- **TASK REQUIREMENTS**
In the piece below about how its writer writes, why does the writer stay purposely vague about where events take place?

- **TEXT BLOCK**
How I Write | December 2020
Thanks to COVID, I'm relearning 4th grade grammar to help my son not fall behind while homeschooling. I'm quickly realizing that while my overall grasp of the English language gets my point across, my writings aren't perfect. I did strive for proper English and grammar throughout middle and high school. But in college I got a letter from a friend I hadn't seen in a while. My friend had notoriously horrible use of the English language and wrote just like she spoke. I was charmed because I could literally hear her talking as I read her letter and it made me miss her just a little less. Even in the books I read, I'm finding I enjoy imperfect characters, especially when they talk like I do and even make up words or saying that aren't in a Webster's circa 1999. If texting lingo can be considered a dialect, then it should be no great feat to forgive my writing idiosyncrasies. LOL.
I am purposely descriptive in my writing. Every author strives to strike the chord that will reverberate through a reader for days, weeks, or years. It is my every intent to remind you of your first bike and that taste of freedom, wind in your hair, and possibilities along each mile of open road. Or to recall in your own memories that distinctive sound of the first snowfall. It is not my hope, but my calling to drag your thoughts from the daily stresses to recall the smell of a real Christmas tree or fresh cut alfalfa too wet to bale.
I am also purposely vague in my descriptions of where events take place. It could be your town, your river, your bridge, your backyard I write about. I’m purposely vague because in the last 20 years, the landscape of which I write here has changed. Buildings have burned and been rebuilt. The land has been sustainably harvested. I’m sure the road has been repaved or at least tarred and pea graveled.
My writings take place roughly between 1990-2000. Before cell phones. Before WIFI. Before COVID and telework and apocalyptic politics. Or maybe it was just before I started paying attention…
All of these stories are true....to the extent that one perspective of any event is the whole truth.

- **SOURCE DATA**
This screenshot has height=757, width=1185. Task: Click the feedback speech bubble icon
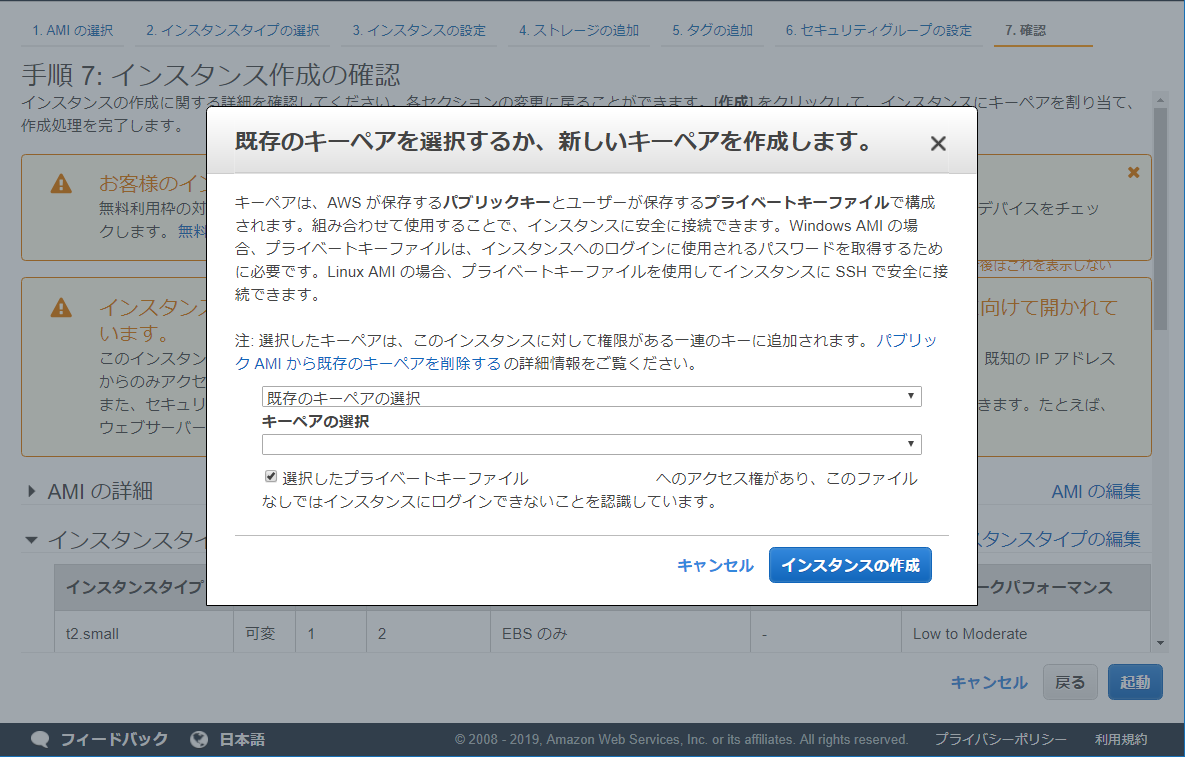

- **THE ANSWER**
The writer stays vague because the landscape described has changed over the last 20 years. Buildings have burned and been rebuilt, the land has been sustainably harvested, and the road has likely been repaved or at least tarred and pea graveled.